I'd like to kick off the month by telling you about my daughter, Celina, who was born with a life-threatening seizure disorder where she would stop breathing and need CPR. After three weeks of numerous tests in the neonatal intensive care unit, we requested a transfer to Brenners Children's Hospital at Wake Forest Baptist Medical Center. It was the beginning of her recovery and healing.
They were finally able to get Celina's seizures under control with medication, but it was the first of many hospital visits over the next three years. My husband and I would NOT sleep well for the next five years. We were told that Celina may grow out of her seizures and to be aware of signs of delayed development.

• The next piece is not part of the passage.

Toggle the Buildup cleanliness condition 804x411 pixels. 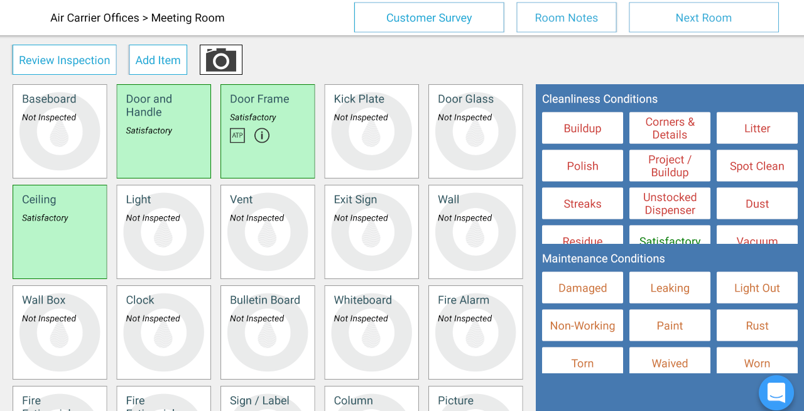click(582, 128)
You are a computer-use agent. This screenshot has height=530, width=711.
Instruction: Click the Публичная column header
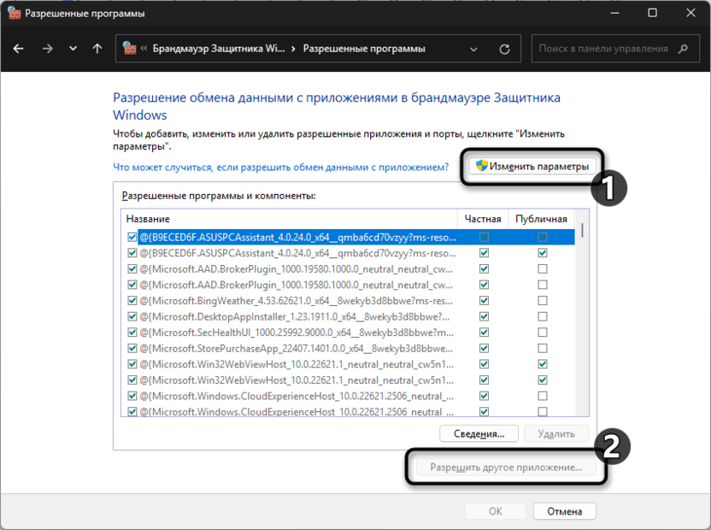539,220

As believers of God's awesome power and healing, we took her to church and had the elders anoint her with oil and pray for her. Celina's doctor took her off her seizure meds at the age of three, and she only had one febrile seizure at the age of five. It was the last!
By this time we were noticing some delayed development, but we didn't know what to do about it. We held Celina back two years in K5 since she was a young five-year-old. The following year they still weren't ready to send her to first grade. I refused to hold her back in K5 a third year. The private Christian school where she was enrolled refused to let her stay. With much prayer, we finally enrolled her in the public school system and it turned out to be the best decision we could have made.
They had an Individualized Education Plan (IEP) where Celina would have measurable goals that would be realistic to her abilities and would allow her to learn at her own speed. At this time she was diagnosed with Sensory Integration Disorder and began occupational therapy and received speech therapy from school. At age seven she was diagnosed with Attention Deficit Disorder (ADD). The public school system's special resource teachers worked with her in ways I would have never considered. Slowly, we began to see improvement.
We tried a couple of ADD meds, but they didn't work. We were able to keep her off ADD meds until puberty hit. All of a sudden her grades dropped, and she began crying all the time. Fearing a deep depression would set in, we took Celina to her pediatrician. He suggested we try a new med. After a month, her body adjusted and the side affects went away. Her grades came back up, the crying stopped, and it was wonderful having our child back. Celina has now been on this med for three years. It has worked wonders. I thank God that he gives people the technology to develop such things to help people.
Celina is now 14 and this year she jumped three grade levels in reading. She's on grade level for the first time. Delayed development doesn't mean a child won't achieve their grade level, but that it may only be delayed. The good news is...it WILL happen.
Parents, don't give up through the challenges or give in to worry. Have faith! For God is in control when we let Him be.